Essex County Cooks was compiled by the parents’ association of the Brookwood School in Manchester, MA and Shore Country Day School in Beverly, MA. It was copyrighted in 1966 but this is a copy from its third printing in 1972.
This cookbook has the fairly standard batch of recipes one would expect from the 60s and 70s … mostly made from scratch, with a few casseroles using cream soups. Because of the seaside location and nautical theme they do have a lot of seafood specialties highlighted.
It does have some very nice period line drawings … old artwork that highlights the vicinity. Hopefully “they” weren’t as picky about copyright infringement back then. One interesting and unique design aspect is that rather than list the recipe source by name, the recipes are signed. Every single one. Here’s a picture shows an example of both.
Just flipping through the recipes I did find one I think I’m going to have to try this fall … a cranberry pie. Not sure I’ve ever seen that before. I better go cross-reference with that cranberry cookbook I talked about several days ago!

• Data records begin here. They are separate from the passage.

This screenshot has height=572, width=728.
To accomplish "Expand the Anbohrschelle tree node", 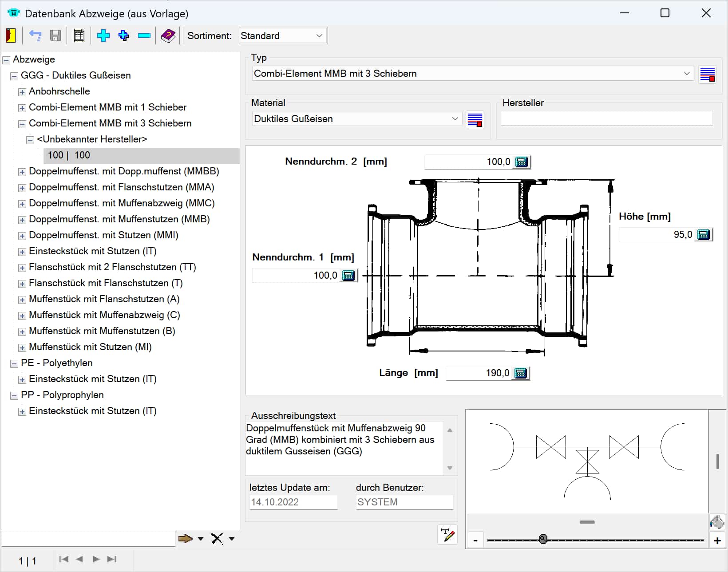I will (x=22, y=92).
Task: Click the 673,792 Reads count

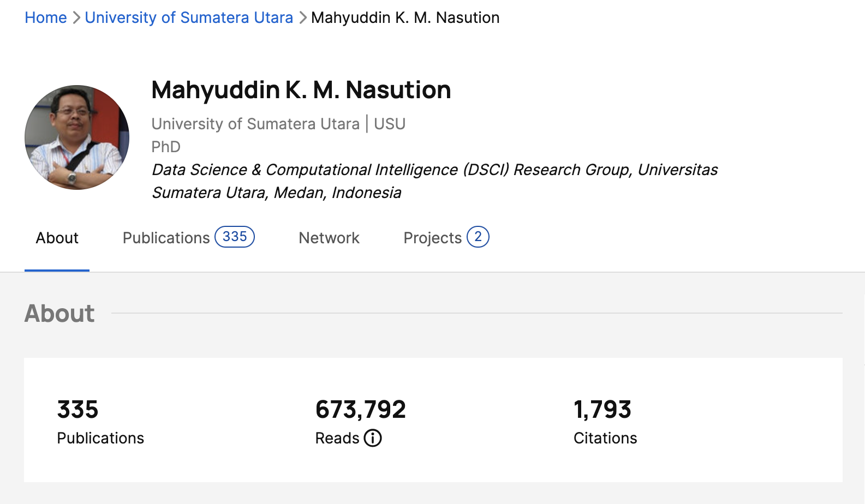Action: [x=360, y=410]
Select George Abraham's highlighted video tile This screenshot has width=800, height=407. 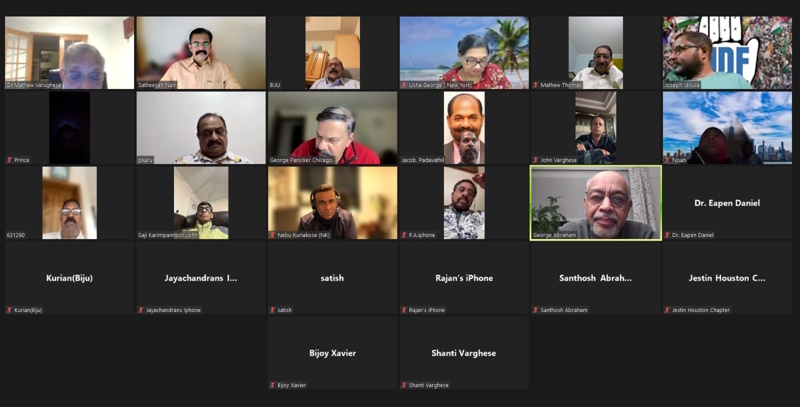tap(595, 202)
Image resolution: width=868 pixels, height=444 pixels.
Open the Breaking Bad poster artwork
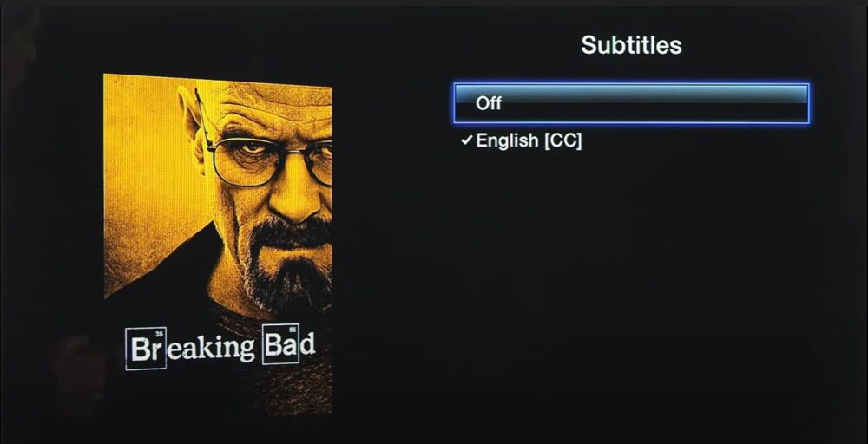coord(218,244)
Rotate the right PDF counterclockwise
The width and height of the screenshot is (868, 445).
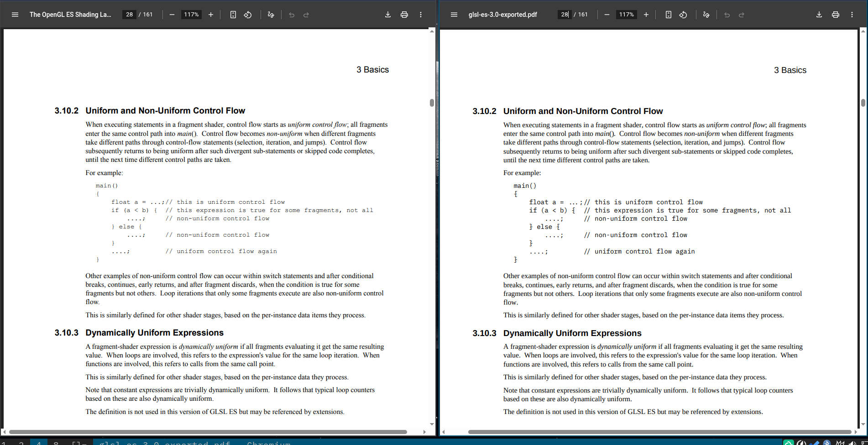683,15
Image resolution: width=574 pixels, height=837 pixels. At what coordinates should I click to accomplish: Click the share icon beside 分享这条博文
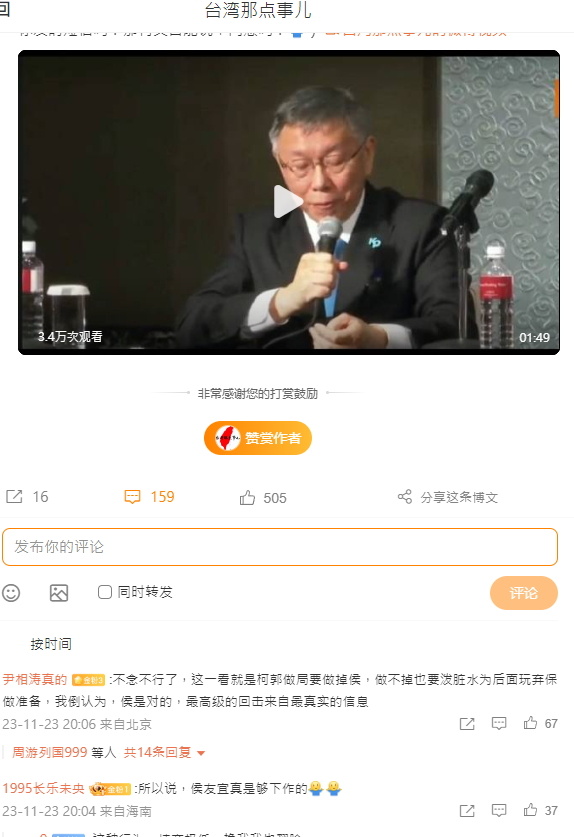click(405, 497)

The Best of Boulder II is obviously the second in a series. It is a binder cookbook, put together by the Boulder Community Hospital Auxiliary in 1979. The intro says the original book, “Best of Boulder,” was a small printing from 1971 … so for me that is another book I need to be on the lookout for. This one also has line drawings, but these are original drawings of distinct local homes, all penned by a local artist. It uses a menu format with recipes arranged by each menu … sections are separated by seasons. These menu formats are confusing formats when looking for specific recipes, but they are fun to read. Thankfully they have the book well indexed. I’ve seen menu formats that weren’t indexed … good luck ever finding anything you liked again.

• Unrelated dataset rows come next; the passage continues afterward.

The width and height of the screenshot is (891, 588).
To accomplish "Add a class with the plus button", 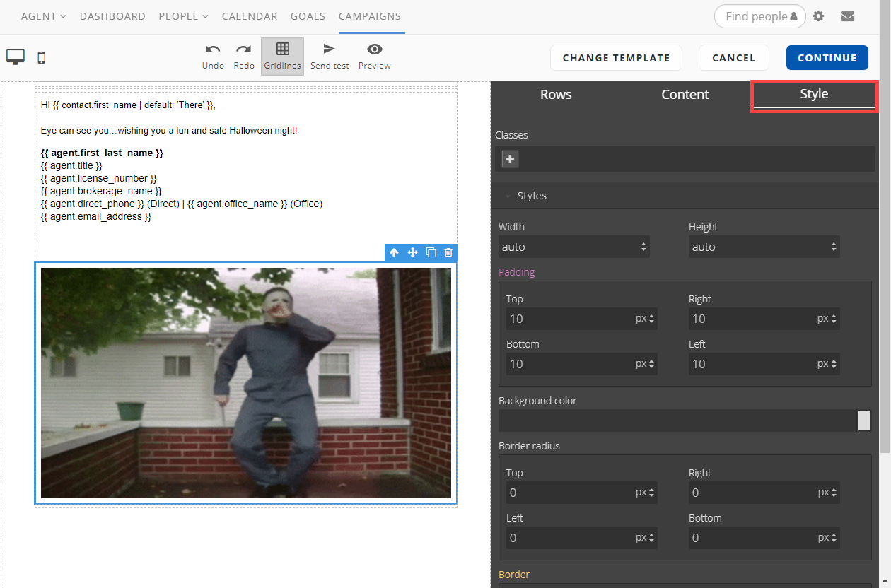I will [510, 159].
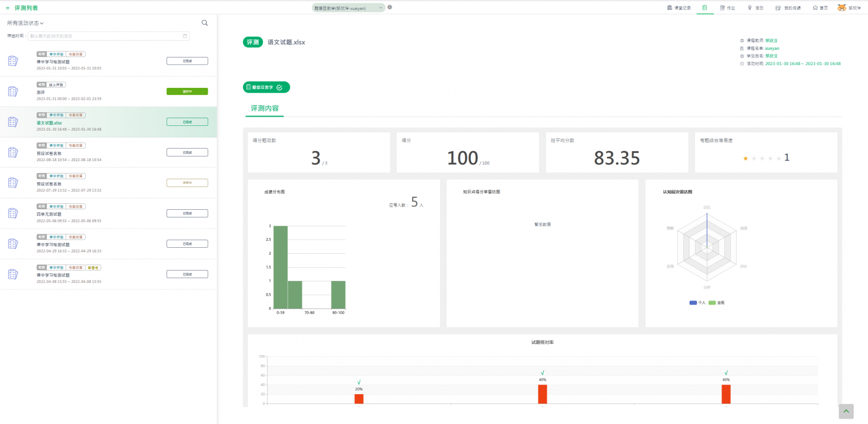
Task: Click the back-to-top arrow button
Action: click(846, 412)
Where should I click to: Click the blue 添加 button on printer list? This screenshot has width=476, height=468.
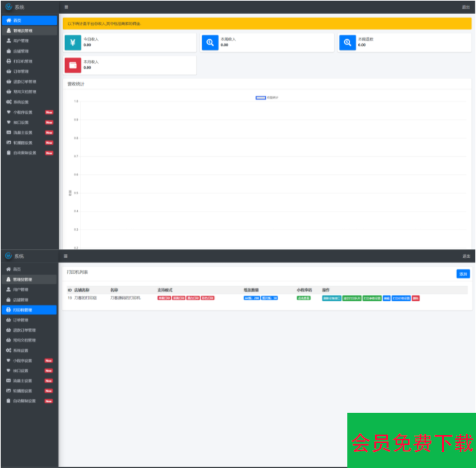(463, 274)
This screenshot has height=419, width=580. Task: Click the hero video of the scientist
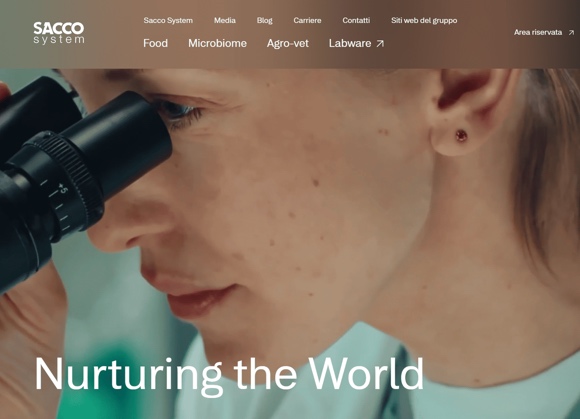[x=290, y=243]
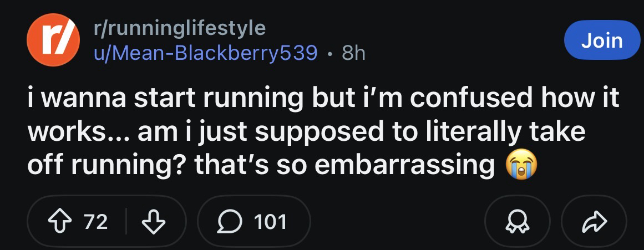This screenshot has height=250, width=644.
Task: Click the divider between vote arrows
Action: pos(126,222)
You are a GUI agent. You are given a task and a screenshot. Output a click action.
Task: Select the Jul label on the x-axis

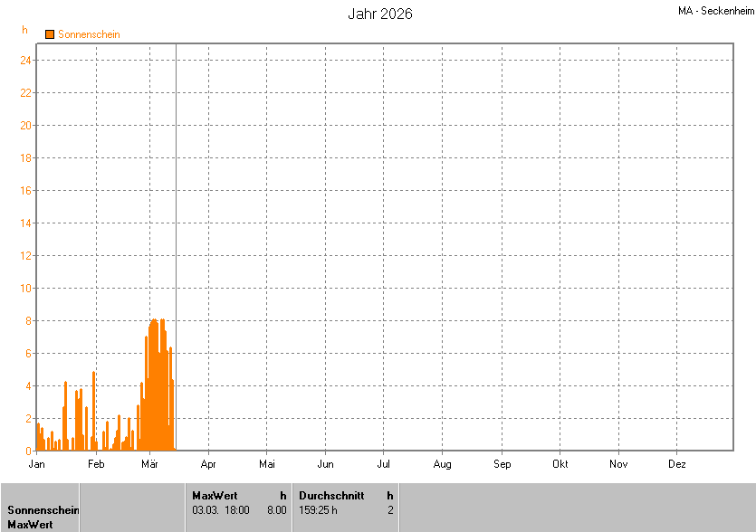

Both of these were locally printed … which I think is always a good thing. The commercial community cookbook companies have been around a long time but there is an irritating sameness to them and if you see as many of them as I do, you’ll notice that a lot of them have the same cover since the local groups who contract with them are just picking from a catalog … ooooo, this looks like a good cover.
The binder format of the Boulder cookbook likely allowed for a reduced cost because the printer did just that … the printing. The auxiliary probably had a big collating get-together — saving the extra expense.
The Essex County book is plastic-comb bound, but it is a very nicely printed book, with high quality paper and cover stock.
Both books are remarkably unremarkable, which for me means they are standard fare but they both contain some nice unique touches that give them more appeal than the run-of-the-mill stock community books.